Maybe that’s a cynical way to look at what I’m sure is a genuine effort on the part of director Lee Hirsch to shed some light on just a few of the over 8 million yearly victims of school bullying, but one look at the film’s brilliant marketing campaign will have you questioning the altruistic efforts of Harvey Weinstein, head of the company that’s in charge of distributing the film.
Weinstein has made headlines over the past few weeks for feuding with the Motion Picture Association of America over their initial ruling that the film should receive an ‘R’ rating (because of a scene featuring some salty language) which would exclude the supposed target audience from seeing the film in theatres. Weinstein has done his darndest to keep the issue in the news, slinging barbs at the MPAA and stirring up a furor in the media which means, good movie or not, Bully has now officially become the most talked about documentary of the year.
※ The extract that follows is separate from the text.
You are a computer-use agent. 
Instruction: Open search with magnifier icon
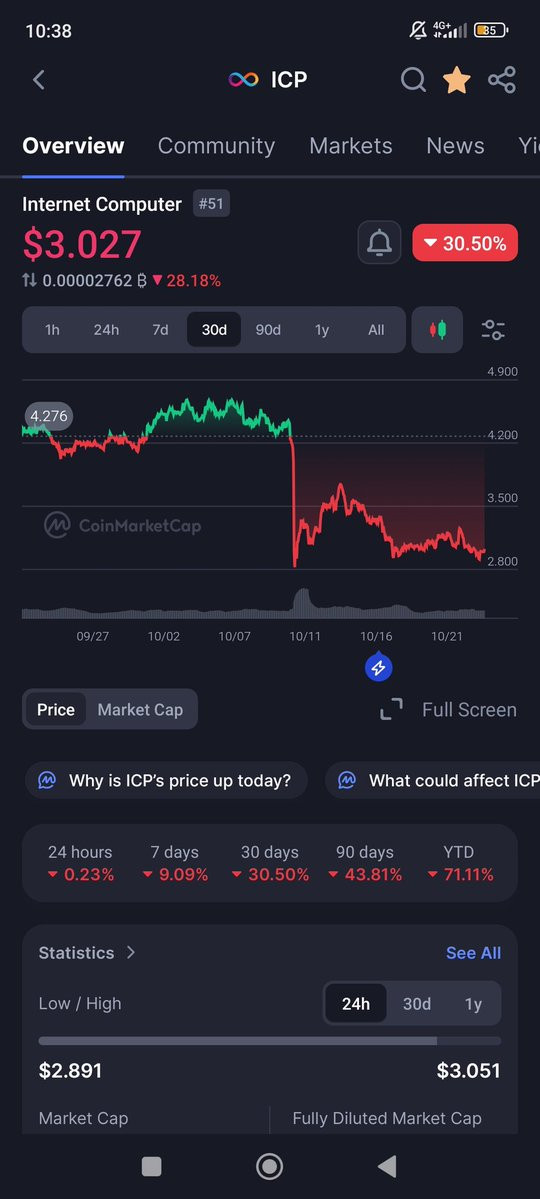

Ultimately, rather than come up with a plan to feed the film directly into schools thus providing a free and accessible way for kids to see it, Weinstein is opting to release the film into theatres unrated. Under normal circumstances this would mean certain death for a movie, because most theatre owners will not show a film without an MPAA rating. In Bully’s case though, people are clamouring to see it because of the controversy surrounding it so those same theatres will be more than happy to make an event out of its release. It’s a first-rate PR scam that will ensure some impressive box office returns and maybe even an Oscar next February. That’s great for Weinstein and Hirsch but does Bully actually warrant all of this hype? Will it actually make a difference?
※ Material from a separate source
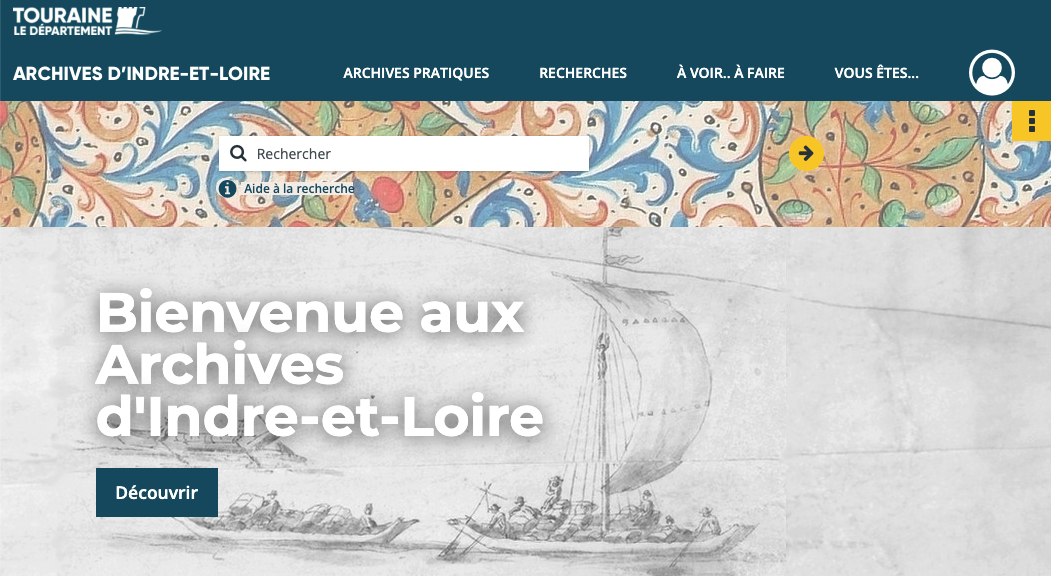The width and height of the screenshot is (1051, 576).
Task: Click the TOURAINE Le Département wordmark
Action: [63, 21]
Hirsch certainly aspires to put viewers into the shoes of the five kids he chose to focus his lens on, and for the most part he’s successful. It’s almost impossible not to feel gutted by the stories of 16-year-old Kelby, a lesbian who’s routinely persecuted in the small town she calls home, or by Alex, a socially awkward middle-schooler who’s been so bullied that he doesn’t understand that hitting is not a sign of friendship. These stories and those of the other families (including two sets of parents who are active in the anti-bullying movement because their children committed suicide after being targeted), are all heartwrenching, maddening and certainly a call-to-action for parents and schools to take more notice of schoolyard abuse.
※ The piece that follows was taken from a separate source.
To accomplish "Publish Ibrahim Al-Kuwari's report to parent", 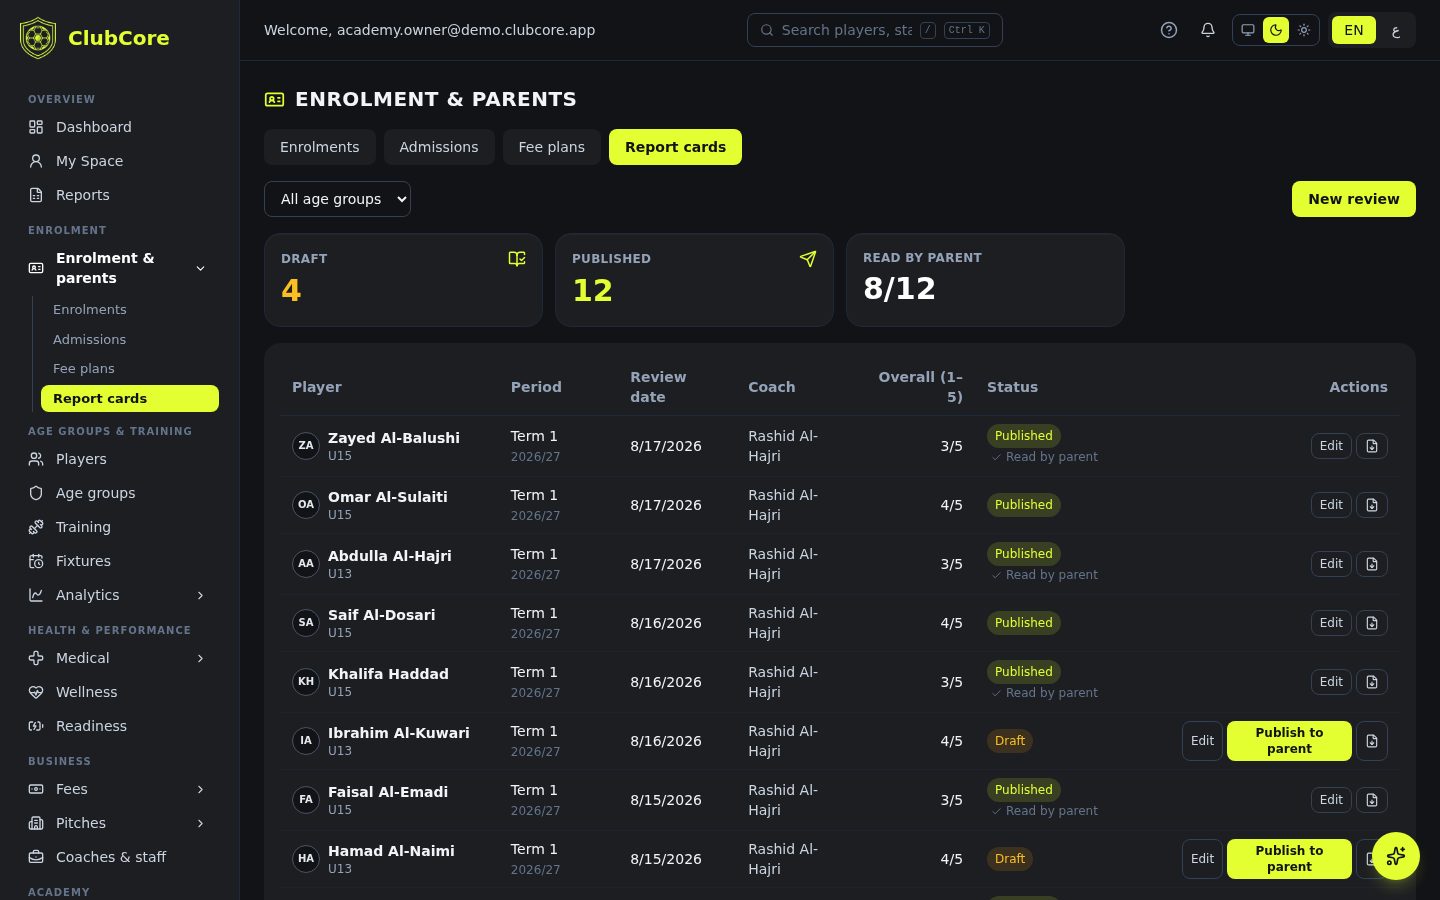I will (x=1289, y=741).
What the film doesn’t do is supply essential discussion about the whys and hows of the phenomenon, nor does it discuss valid ways that schools and parents might police and help coach kids on both sides of the issue. The film is all heart, no brain – which makes it an easily palatable doc to sit through (especially for those who wouldn’t normally watch a feature-length documentary), but not especially great for adding to the larger discussion or actually affecting the change it’s talking about.
Still, it’s a great thing to see a documentary capture the imagination of the masses and one always hopes that the success of a film like Bully will pave the way for other worthy films in the genre to cross over into the mainstream, even if they’re not really changing the world in the process.